• [WRITTEN REQUEST] Update the lines below by replacing each occurrence of "How do I perform" with "How can I perform", keeping everything else unchanged.

--- Begin LISTING ---

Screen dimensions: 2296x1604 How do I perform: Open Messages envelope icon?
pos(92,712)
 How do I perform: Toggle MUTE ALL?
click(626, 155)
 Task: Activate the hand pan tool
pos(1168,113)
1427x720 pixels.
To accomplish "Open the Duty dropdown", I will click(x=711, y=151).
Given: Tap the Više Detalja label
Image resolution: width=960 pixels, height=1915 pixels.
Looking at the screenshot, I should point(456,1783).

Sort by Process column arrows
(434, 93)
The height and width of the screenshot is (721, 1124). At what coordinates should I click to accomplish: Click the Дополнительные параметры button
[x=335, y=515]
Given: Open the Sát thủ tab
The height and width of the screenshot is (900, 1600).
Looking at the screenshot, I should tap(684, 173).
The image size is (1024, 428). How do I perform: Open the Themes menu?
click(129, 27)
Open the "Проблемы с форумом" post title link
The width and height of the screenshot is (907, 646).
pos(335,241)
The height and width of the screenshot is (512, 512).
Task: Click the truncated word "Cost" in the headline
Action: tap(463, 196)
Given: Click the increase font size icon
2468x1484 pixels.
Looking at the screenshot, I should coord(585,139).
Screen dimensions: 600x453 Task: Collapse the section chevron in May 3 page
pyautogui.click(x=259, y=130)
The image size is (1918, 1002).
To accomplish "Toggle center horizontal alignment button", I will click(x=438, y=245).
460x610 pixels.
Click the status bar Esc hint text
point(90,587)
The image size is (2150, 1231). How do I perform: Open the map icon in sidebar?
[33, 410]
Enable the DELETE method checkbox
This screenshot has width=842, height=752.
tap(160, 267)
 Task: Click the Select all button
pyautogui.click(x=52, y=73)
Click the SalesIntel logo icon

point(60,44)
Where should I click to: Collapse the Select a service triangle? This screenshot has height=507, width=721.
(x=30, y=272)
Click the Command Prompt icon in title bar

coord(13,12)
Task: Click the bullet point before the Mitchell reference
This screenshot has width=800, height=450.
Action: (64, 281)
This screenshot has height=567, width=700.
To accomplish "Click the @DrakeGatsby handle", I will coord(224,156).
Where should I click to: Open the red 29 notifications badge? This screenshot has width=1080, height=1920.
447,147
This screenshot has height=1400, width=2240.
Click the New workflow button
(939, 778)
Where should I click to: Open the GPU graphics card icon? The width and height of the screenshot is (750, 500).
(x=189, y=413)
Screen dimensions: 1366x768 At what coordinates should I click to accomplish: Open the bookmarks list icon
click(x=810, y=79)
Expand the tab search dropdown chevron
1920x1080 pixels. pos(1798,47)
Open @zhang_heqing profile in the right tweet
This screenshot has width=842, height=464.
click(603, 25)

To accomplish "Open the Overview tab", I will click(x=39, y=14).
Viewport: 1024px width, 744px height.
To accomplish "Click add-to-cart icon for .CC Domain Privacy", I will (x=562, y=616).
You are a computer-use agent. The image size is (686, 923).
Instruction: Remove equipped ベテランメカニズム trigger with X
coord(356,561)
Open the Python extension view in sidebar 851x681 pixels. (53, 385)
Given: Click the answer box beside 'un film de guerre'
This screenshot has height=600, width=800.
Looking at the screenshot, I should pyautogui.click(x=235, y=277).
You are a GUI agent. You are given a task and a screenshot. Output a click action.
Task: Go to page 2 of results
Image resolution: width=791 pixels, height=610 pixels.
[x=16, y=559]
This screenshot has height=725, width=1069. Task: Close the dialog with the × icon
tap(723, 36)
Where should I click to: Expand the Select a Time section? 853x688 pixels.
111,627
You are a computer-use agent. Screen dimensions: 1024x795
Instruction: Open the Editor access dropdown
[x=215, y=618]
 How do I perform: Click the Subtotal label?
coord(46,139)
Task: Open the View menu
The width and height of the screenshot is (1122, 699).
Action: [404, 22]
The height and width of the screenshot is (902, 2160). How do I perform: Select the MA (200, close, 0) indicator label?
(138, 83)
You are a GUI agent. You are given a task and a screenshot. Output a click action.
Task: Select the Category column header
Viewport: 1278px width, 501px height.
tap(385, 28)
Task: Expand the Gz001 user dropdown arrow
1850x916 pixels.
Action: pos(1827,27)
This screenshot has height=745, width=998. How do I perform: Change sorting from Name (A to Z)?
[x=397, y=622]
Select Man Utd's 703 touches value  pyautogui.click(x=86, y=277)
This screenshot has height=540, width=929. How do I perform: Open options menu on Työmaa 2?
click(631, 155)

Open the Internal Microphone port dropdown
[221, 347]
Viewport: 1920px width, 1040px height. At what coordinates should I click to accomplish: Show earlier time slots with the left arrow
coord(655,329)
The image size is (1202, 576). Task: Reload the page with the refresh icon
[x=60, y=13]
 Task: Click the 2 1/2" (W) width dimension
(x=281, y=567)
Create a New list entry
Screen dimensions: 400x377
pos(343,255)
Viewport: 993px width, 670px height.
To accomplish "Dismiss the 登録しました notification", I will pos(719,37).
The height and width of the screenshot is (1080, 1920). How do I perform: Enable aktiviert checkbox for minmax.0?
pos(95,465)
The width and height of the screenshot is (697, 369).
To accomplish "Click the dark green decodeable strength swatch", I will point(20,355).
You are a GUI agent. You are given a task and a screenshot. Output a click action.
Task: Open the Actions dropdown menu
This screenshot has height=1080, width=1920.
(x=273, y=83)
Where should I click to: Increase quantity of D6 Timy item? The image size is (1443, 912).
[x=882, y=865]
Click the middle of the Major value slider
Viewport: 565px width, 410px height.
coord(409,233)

--- End LISTING ---

• [TASK ANSWER]
Screen dimensions: 2296x1604 How can I perform: Open Messages envelope icon?
pos(92,712)
 How can I perform: Toggle MUTE ALL?
click(626, 155)
 Task: Activate the hand pan tool
pos(1168,113)
1427x720 pixels.
To accomplish "Open the Duty dropdown", I will click(x=711, y=151).
Given: Tap the Više Detalja label
Image resolution: width=960 pixels, height=1915 pixels.
Looking at the screenshot, I should point(456,1783).

Sort by Process column arrows
(434, 93)
The height and width of the screenshot is (721, 1124). At what coordinates should I click to accomplish: Click the Дополнительные параметры button
[x=335, y=515]
Given: Open the Sát thủ tab
The height and width of the screenshot is (900, 1600).
Looking at the screenshot, I should tap(684, 173).
The image size is (1024, 428). How can I perform: Open the Themes menu?
click(129, 27)
Open the "Проблемы с форумом" post title link
The width and height of the screenshot is (907, 646).
pos(335,241)
The height and width of the screenshot is (512, 512).
Task: Click the truncated word "Cost" in the headline
Action: tap(463, 196)
Given: Click the increase font size icon
2468x1484 pixels.
Looking at the screenshot, I should coord(585,139).
Screen dimensions: 600x453 Task: Collapse the section chevron in May 3 page
pyautogui.click(x=259, y=130)
The image size is (1918, 1002).
To accomplish "Toggle center horizontal alignment button", I will click(x=438, y=245).
460x610 pixels.
Click the status bar Esc hint text
point(90,587)
The image size is (2150, 1231). How can I perform: Open the map icon in sidebar?
[33, 410]
Enable the DELETE method checkbox
This screenshot has width=842, height=752.
tap(160, 267)
 Task: Click the Select all button
pyautogui.click(x=52, y=73)
Click the SalesIntel logo icon

point(60,44)
Where should I click to: Collapse the Select a service triangle? This screenshot has height=507, width=721.
(x=30, y=272)
Click the Command Prompt icon in title bar

coord(13,12)
Task: Click the bullet point before the Mitchell reference
This screenshot has width=800, height=450.
Action: (64, 281)
This screenshot has height=567, width=700.
To accomplish "Click the @DrakeGatsby handle", I will coord(224,156).
Where should I click to: Open the red 29 notifications badge? This screenshot has width=1080, height=1920.
447,147
This screenshot has height=1400, width=2240.
Click the New workflow button
(939, 778)
Where should I click to: Open the GPU graphics card icon? The width and height of the screenshot is (750, 500).
(x=189, y=413)
Screen dimensions: 1366x768 At what coordinates should I click to accomplish: Open the bookmarks list icon
click(x=810, y=79)
Expand the tab search dropdown chevron
1920x1080 pixels. pos(1798,47)
Open @zhang_heqing profile in the right tweet
This screenshot has width=842, height=464.
click(603, 25)

To accomplish "Open the Overview tab", I will click(x=39, y=14).
Viewport: 1024px width, 744px height.
To accomplish "Click add-to-cart icon for .CC Domain Privacy", I will (x=562, y=616).
You are a computer-use agent. The image size is (686, 923).
Instruction: Remove equipped ベテランメカニズム trigger with X
coord(356,561)
Open the Python extension view in sidebar 851x681 pixels. (53, 385)
Given: Click the answer box beside 'un film de guerre'
This screenshot has height=600, width=800.
Looking at the screenshot, I should pyautogui.click(x=235, y=277).
You are a GUI agent. You are given a task and a screenshot. Output a click action.
Task: Go to page 2 of results
Image resolution: width=791 pixels, height=610 pixels.
[x=16, y=559]
This screenshot has height=725, width=1069. Task: Close the dialog with the × icon
tap(723, 36)
Where should I click to: Expand the Select a Time section? 853x688 pixels.
111,627
You are a computer-use agent. Screen dimensions: 1024x795
Instruction: Open the Editor access dropdown
[x=215, y=618]
 How can I perform: Click the Subtotal label?
coord(46,139)
Task: Open the View menu
The width and height of the screenshot is (1122, 699).
Action: [404, 22]
The height and width of the screenshot is (902, 2160). How can I perform: Select the MA (200, close, 0) indicator label?
(138, 83)
You are a GUI agent. You are given a task and a screenshot. Output a click action.
Task: Select the Category column header
Viewport: 1278px width, 501px height.
tap(385, 28)
Task: Expand the Gz001 user dropdown arrow
1850x916 pixels.
Action: pos(1827,27)
This screenshot has height=745, width=998. How can I perform: Change sorting from Name (A to Z)?
[x=397, y=622]
Select Man Utd's 703 touches value  pyautogui.click(x=86, y=277)
This screenshot has height=540, width=929. How can I perform: Open options menu on Työmaa 2?
click(631, 155)

Open the Internal Microphone port dropdown
[221, 347]
Viewport: 1920px width, 1040px height. At what coordinates should I click to accomplish: Show earlier time slots with the left arrow
coord(655,329)
The image size is (1202, 576). Task: Reload the page with the refresh icon
[x=60, y=13]
 Task: Click the 2 1/2" (W) width dimension
(x=281, y=567)
Create a New list entry
Screen dimensions: 400x377
pos(343,255)
Viewport: 993px width, 670px height.
To accomplish "Dismiss the 登録しました notification", I will pos(719,37).
The height and width of the screenshot is (1080, 1920). How can I perform: Enable aktiviert checkbox for minmax.0?
pos(95,465)
The width and height of the screenshot is (697, 369).
To accomplish "Click the dark green decodeable strength swatch", I will point(20,355).
You are a GUI agent. You are given a task and a screenshot. Output a click action.
Task: Open the Actions dropdown menu
This screenshot has height=1080, width=1920.
(x=273, y=83)
Where should I click to: Increase quantity of D6 Timy item? The image size is (1443, 912).
[x=882, y=865]
Click the middle of the Major value slider
Viewport: 565px width, 410px height.
coord(409,233)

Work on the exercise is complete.